I’m not completely opposed to homeschooling but it does limit oneself. Sure, there are homeschooling groups but they typically are similar people from very similar backgrounds, like minded, etc. There is less of a chance of diversity and exposure to other people, cultures, ideas, etc. In this, it is very parent controlled.
Jan 09, 2013 @ 06:29:21
Yeah, I keep coming across this as I listen to others experiences. Not harm exactly, but a sense of limits and ambivalence. I had a weaker form of the same social anxiety, but it was due to more being spiritually sequestered due to faith. Very into the Christian culture, very isolated by nature, faith, and choice. It can be a rough thing.
Mar 30, 2013 @ 20:05:59
I know this is an old blog post but I thought you might find this worth a read:
http://childrensmd.org/uncategorized/why-doctors-and-lawyers-homeschool-their-children-18-reasons-why-we-have-joined-americas-fastest-growing-educational-trend/
And just since I didn’t comment before, I’ll add that I homeschooled K-12 (most of my high school courses were done online) and I didn’t experience culture shock when I moved out at age 17 and got my nursing degree at a large secular University.
Mar 31, 2013 @ 01:38:16
Thanks for the link. The problem though is this: that family has four kids, and two parents who work. The mother works full time third shift as a doctor. Yet somehow, there is absolutely no downsides to homeschooling; it’s fun, easier than just dropping them off to normal school, and somehow magically produces well-educated kids in a half of the time that normal schooling does. There are absolutely no downsides, or no honest talking about the husband, who is the real stay at home parent and probably does all of the work.

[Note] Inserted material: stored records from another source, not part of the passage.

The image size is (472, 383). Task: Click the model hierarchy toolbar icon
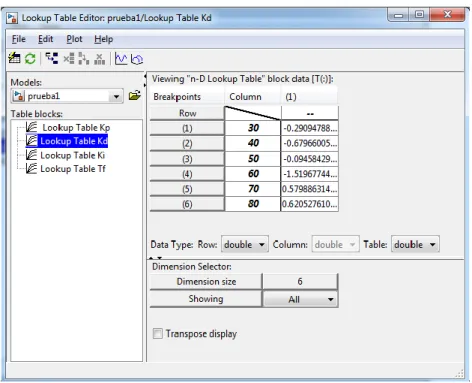click(x=52, y=59)
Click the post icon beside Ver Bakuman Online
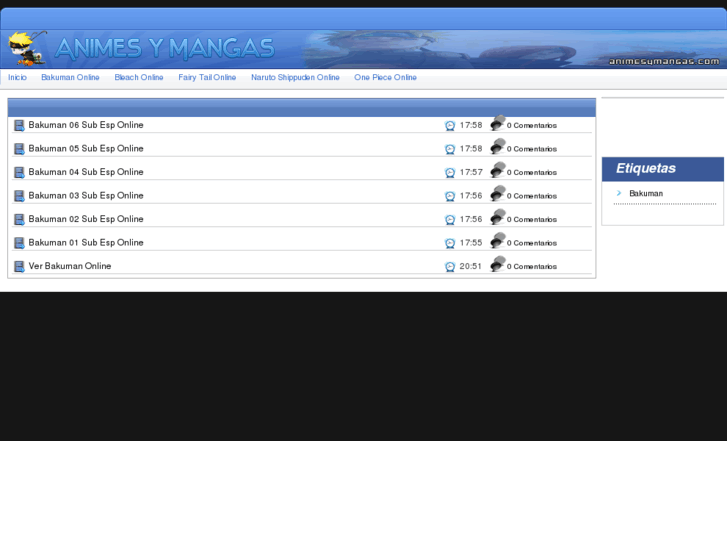Image resolution: width=727 pixels, height=545 pixels. tap(19, 267)
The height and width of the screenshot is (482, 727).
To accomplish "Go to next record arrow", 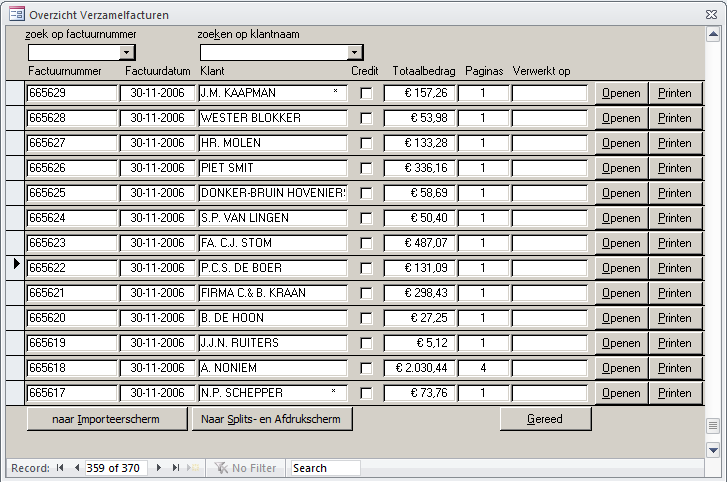I will pyautogui.click(x=160, y=468).
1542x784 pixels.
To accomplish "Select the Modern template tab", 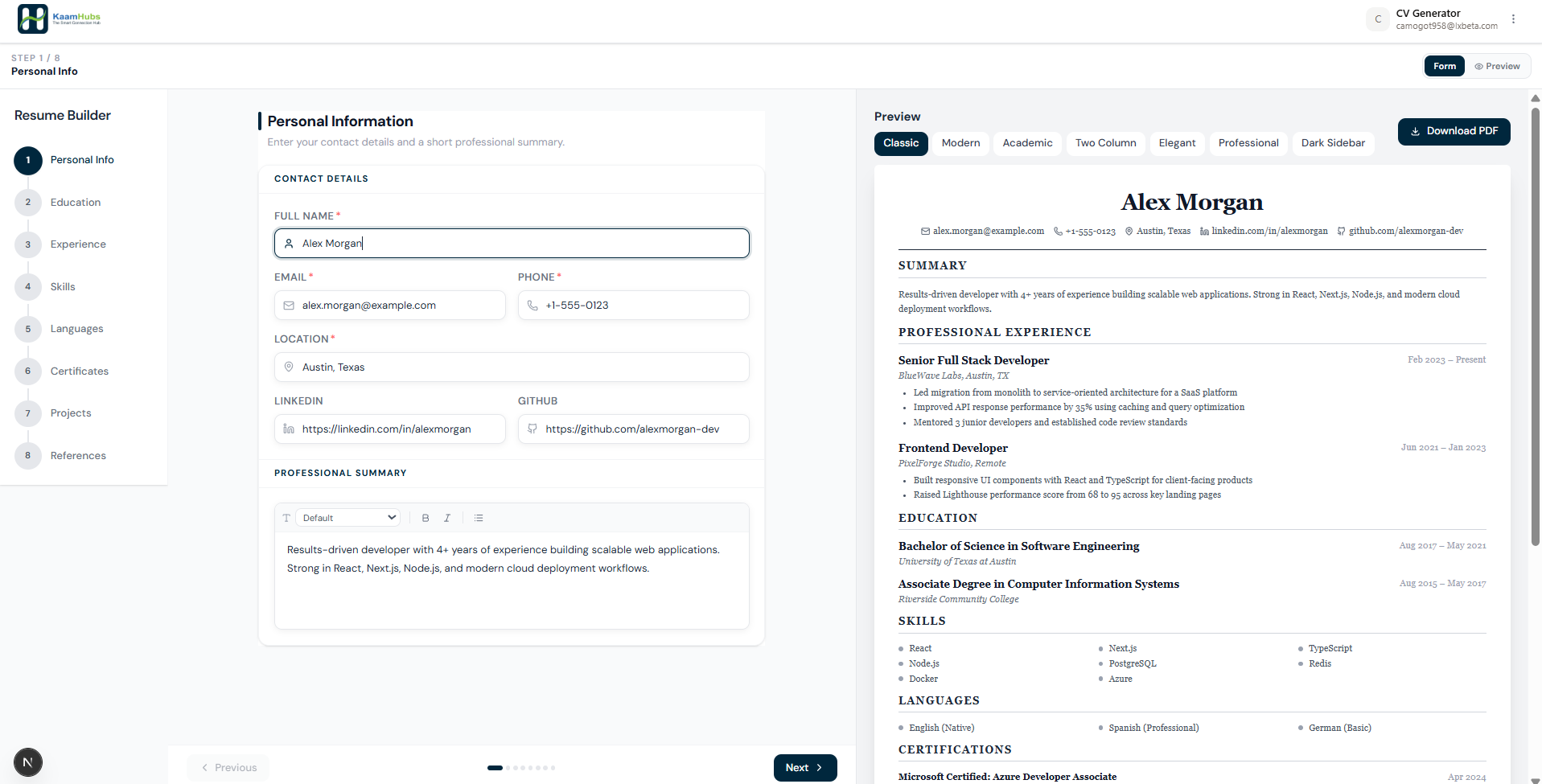I will click(960, 143).
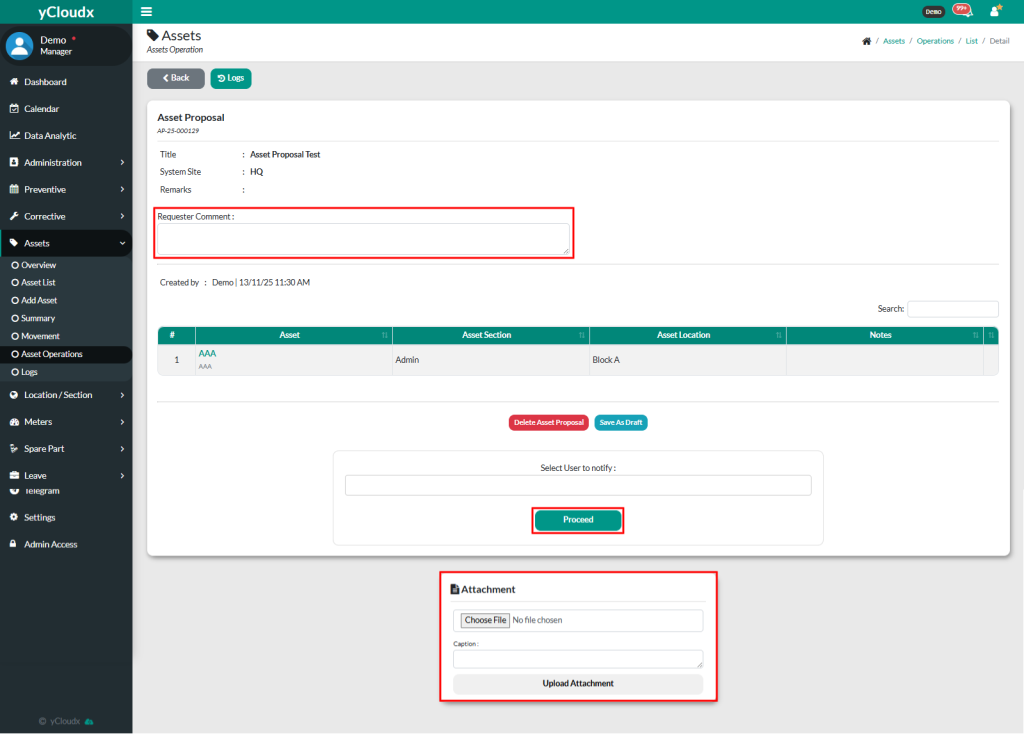Expand the Preventive sidebar menu
1024x734 pixels.
(x=66, y=190)
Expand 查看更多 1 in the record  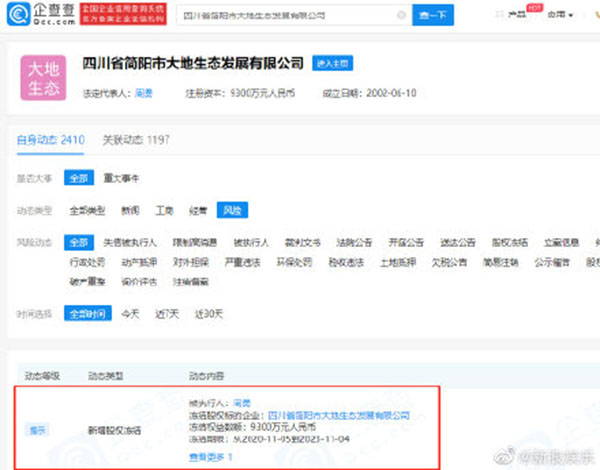211,457
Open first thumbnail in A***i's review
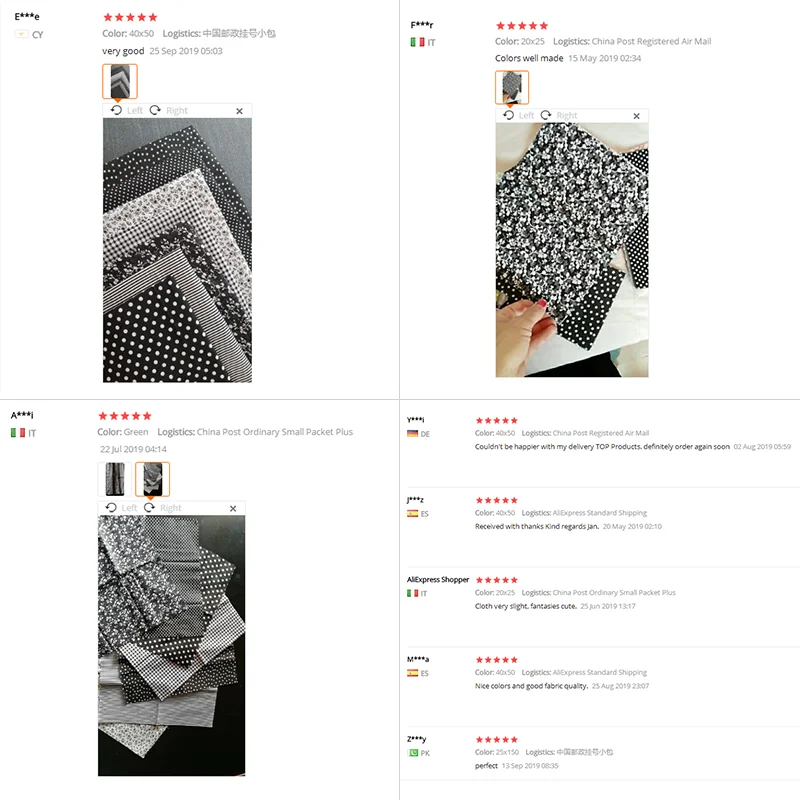The width and height of the screenshot is (800, 800). click(116, 479)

Here, take a look at this sample page from a homeschooling forum:
http://www.home-school.com/forums/viewforum.php?f=30
Notice how its more honest, as parents ask for help dealing with reluctant learners, discipline issues, and other things? Your link makes it sound like heaven, but a lot of the forums deal with issues like children struggling how to learn reading and writing, or not even being motivated to bother with what little classwork a homeschool curricula has. The difference between advocacy and experience is drastic enough to make me look twice.
Apr 01, 2013 @ 22:45:29
Why is it not honest to highlight the positive? The blogger had a negative mindset towards homeschooling until she tried it. I think she assumed her audience likewise had heard plenty about the problems with homeschooling and needed to hear more about the awesomeness.
If the difference between advocacy and experience is drastic than you’ve only been hearing from people on one side.